The “used game sold at retail price” thing kind of threw me for a loop at first, but… no, actually, I’m still looped. I understand the concept that used goods are generally cheaper to account for diminished value, which is not entirely relevant with a digital game. I can also appreciate the obfuscation going on insofar as you never really buy explicitly “used” games on this new store, as the keys will be mixed together with new ones.

But it’s difficult to grok how all this works in practice. Is the resell basically guaranteed then? Or will it sit in a queue until enough licenses have been sold/resold? Are there mechanisms in place for banning users instead of revoking licenses? What happens when you go to resell and there’s a sale on the base game? Hell, that 90-day stipulation all but guarantees that the base game will be at a lower MSRP by the time you’d be eligible to sell your own copy.

What I do enjoy though, is the candor:

While Jacobson said Robot Cache’s goal isn’t to compete with Epic or Steam, it’s notably not a reseller like Humble or GreenmanGaming, selling Steam keys at reduced prices. To some extent it has to compete, because its games will be sold elsewhere, too, sometimes with superior features like the Steam Workshop’s mod support. But it does seem like out of the gate, Robot Cache will actually be more fully featured than Epic’s store with an SDK meant to replicate most of Steamworks’ major features, from multiplayer to chat to cloud saves.

I do not expect Robot Cache to succeed as a storefront. But I am hopeful that it will be enough of an agitator to possibly move the needle on digital resells in some small way.

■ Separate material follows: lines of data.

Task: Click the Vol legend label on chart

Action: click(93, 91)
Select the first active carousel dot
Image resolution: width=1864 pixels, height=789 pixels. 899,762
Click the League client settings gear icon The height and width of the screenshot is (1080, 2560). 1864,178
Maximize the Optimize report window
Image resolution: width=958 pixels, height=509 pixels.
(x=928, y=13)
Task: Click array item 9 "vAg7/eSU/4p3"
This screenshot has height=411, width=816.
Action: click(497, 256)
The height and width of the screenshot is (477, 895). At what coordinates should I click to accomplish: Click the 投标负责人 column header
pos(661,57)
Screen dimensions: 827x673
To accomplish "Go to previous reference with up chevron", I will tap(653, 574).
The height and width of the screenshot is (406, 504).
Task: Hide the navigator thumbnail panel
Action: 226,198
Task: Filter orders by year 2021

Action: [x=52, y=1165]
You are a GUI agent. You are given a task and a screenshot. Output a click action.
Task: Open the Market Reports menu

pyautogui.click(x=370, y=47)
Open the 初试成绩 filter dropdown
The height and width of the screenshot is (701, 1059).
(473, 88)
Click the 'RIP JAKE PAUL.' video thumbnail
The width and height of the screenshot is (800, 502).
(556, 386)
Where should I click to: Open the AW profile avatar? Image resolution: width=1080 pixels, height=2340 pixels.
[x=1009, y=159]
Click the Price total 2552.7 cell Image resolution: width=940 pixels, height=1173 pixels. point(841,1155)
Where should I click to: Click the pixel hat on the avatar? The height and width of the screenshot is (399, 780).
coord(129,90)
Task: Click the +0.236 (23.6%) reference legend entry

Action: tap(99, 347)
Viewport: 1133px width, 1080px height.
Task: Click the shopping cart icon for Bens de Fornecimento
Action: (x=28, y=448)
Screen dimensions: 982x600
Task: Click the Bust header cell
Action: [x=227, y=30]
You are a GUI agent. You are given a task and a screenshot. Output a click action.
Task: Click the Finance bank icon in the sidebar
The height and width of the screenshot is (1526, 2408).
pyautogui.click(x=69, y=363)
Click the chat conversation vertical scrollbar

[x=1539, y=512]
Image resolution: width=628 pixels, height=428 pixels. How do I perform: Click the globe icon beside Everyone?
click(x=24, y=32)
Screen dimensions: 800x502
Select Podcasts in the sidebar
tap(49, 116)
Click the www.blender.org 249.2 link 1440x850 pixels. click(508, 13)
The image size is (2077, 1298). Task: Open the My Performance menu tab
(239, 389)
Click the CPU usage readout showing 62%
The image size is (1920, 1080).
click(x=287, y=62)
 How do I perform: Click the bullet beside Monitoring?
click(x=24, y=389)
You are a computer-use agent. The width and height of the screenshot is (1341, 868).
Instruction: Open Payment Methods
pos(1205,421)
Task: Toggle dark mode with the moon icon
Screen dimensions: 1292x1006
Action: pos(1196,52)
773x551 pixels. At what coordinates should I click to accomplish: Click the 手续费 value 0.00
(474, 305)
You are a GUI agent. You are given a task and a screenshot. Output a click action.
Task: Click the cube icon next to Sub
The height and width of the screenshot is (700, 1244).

Posted on June 14, 2019, in Miscellany and tagged , , , , . Bookmark the permalink. 3 Comments.

  1. Only way this possibly works is if the prices are lower, which it doesn’t sound like they are. That combined with the fact that they aren’t selling Steam keys, so any game you buy there is disconnected from the primary PC gaming hub, and yea, I don’t see it.

    Plus many games today are linked to accounts, with pre-order bonuses and such. How are they handling that? What about consumables or anything multiplayer?

    Like

    • They are likely removing the base game license and reselling just that, so you’ll have pre-order bonuses sitting on your account without a game to apply them to; nobody today expects pre-order bonuses from used games. But otherwise, yeah, it’s a pickle. Don’t most game bans do so on the license key level? Perhaps there will be fine print that says “getting key banned will prevent you from reselling this game.”

      Aside from that though, there are two things to like here. First, that game reselling is a thing at all. And secondly? Technically any game you buy on that storefront will be 25% off (or so) permanently. Assuming you don’t actually have to wait for a buyer to resell your key, that is. Buy a $60 game, finish it, and sell it for $15, making the total outlay $45 instead. Even if the MSRP drops to $40 by the time you can resell it (after 90 days), you’ll still have gotten $10 back, meaning you received ~16% discount. Or, you know, wait until the MSRP hit $40 to begin with, and get it for effectively $30.

      Overall, I am much, much happier with this sort of real competition rather than Epic’s exclusive shenanigans. And it seems as though they are actually implementing all the standard sort of features, like cloud saves and the like.

      Liked by 1 person

  2. Selling the used license as new and giving the publisher a cut is an attempt to get a win-win out of this. Previously used games were actively bad for the publisher as they could conflict with new sales.

    The question I have is what are you getting 25% of? I buy Doom or whatever at $60 new and sell it 3 years later when it retails for $30. Do I get $15 or $7.50?